I always forget how much sleep I lose when I’m waiting on a book to hit the shelves. I try not to worry about it too much and just keep plugging away at whatever project I’m working on, but there comes a day when you realize you ain’t gonna be getting anything done for the next few weeks. That’s when you give it up and start taking real long walks and spending more time at the firing range.
I’m there.
The thing is, I know what I write isn’t for everybody. Not by a long shot. I actually have a very specific reader in mind, and he dictates more of my creative life than I should admit. He’s a guy I used to work with in a factory about 12 years ago. He was somewhere in his forties, had a couple of kids somewhere who hated his guts, and had just got out of prison a year or so prior.
As far as I could tell the only two interests he had were beer drinking and reading. He read probably twice as much as I did, and he read everything. But he was a vicious critic, and he absolutely no use for most of what was out there. While we were on the assembly line, we’d talk books for hours, him just savaging everything he considered bourgeois, boring or full of shit. Which was, of course, most of the stuff I was reading at the time.
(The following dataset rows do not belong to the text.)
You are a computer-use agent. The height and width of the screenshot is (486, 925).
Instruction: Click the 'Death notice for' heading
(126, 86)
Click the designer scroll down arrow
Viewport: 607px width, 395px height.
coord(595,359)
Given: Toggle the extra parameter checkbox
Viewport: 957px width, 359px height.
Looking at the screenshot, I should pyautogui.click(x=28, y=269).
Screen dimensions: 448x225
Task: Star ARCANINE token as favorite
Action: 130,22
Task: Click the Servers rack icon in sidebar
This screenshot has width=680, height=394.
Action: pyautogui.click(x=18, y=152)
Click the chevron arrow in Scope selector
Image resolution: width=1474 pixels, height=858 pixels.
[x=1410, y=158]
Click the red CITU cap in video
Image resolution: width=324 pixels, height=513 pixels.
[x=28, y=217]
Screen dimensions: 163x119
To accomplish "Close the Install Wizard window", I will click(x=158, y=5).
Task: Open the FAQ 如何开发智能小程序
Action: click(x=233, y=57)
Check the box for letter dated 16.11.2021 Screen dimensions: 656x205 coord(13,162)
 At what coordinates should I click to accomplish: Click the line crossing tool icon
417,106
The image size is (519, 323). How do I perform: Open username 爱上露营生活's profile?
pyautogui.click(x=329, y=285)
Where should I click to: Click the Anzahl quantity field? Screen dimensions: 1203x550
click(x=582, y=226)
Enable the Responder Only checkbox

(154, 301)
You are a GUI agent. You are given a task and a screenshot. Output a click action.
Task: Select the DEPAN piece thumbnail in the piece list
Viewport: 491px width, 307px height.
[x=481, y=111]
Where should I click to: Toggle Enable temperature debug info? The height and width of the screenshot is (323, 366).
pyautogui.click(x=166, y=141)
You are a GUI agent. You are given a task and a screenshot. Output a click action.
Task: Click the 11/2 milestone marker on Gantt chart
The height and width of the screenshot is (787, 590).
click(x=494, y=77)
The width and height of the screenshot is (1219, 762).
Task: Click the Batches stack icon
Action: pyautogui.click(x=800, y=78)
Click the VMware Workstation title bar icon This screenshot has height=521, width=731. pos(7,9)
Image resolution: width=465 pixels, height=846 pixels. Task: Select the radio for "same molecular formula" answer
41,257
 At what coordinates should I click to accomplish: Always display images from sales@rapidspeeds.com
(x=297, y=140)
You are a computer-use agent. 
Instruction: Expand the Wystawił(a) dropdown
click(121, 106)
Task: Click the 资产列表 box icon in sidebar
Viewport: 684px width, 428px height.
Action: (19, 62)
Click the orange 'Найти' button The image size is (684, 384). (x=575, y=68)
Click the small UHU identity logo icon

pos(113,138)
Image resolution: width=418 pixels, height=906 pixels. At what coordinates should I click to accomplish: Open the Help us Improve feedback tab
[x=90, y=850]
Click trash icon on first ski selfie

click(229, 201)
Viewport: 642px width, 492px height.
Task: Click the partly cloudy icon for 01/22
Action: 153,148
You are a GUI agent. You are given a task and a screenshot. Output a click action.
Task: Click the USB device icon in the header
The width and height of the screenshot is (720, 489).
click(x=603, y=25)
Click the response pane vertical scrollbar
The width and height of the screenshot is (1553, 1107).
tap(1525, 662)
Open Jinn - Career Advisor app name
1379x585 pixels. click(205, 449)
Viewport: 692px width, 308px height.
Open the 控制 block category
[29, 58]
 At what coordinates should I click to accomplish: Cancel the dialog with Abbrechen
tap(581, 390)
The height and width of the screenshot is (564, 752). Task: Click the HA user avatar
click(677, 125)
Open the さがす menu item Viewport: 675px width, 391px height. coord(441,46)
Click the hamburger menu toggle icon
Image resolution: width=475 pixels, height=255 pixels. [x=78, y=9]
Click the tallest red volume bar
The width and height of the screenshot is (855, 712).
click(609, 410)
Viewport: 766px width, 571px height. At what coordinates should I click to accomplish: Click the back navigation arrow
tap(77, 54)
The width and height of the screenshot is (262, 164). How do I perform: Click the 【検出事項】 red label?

He’s who I try to think of when I get worried. Whatever anybody says, I think Ray’d like this one. That’s what I tell myself.
Of course, I have no idea if he actually would like it. I haven’t seen him in more than a decade. And, to tell the truth, I’ve spent so much energy rewriting him into my ideal reader and inner critic that God only knows if he’s anything at all like I remember.
But it does help me sleep.
Sort of.
(You can win a copy of Cry Father from the Goodreads giveaway here; you can read an excerpt here.)
August 18, 2014
Goodreads Giveaway
There’s a Goodreads giveaway going for Cry Father, with 30 books available. Request a copy here.
July 29, 2014
FBomb Reading
So thanks to Denver writers Bryan Jansing and Nancy Stohlman, I’ll be reading at the FBomb reading series on August 13 at the Mercury Cafe.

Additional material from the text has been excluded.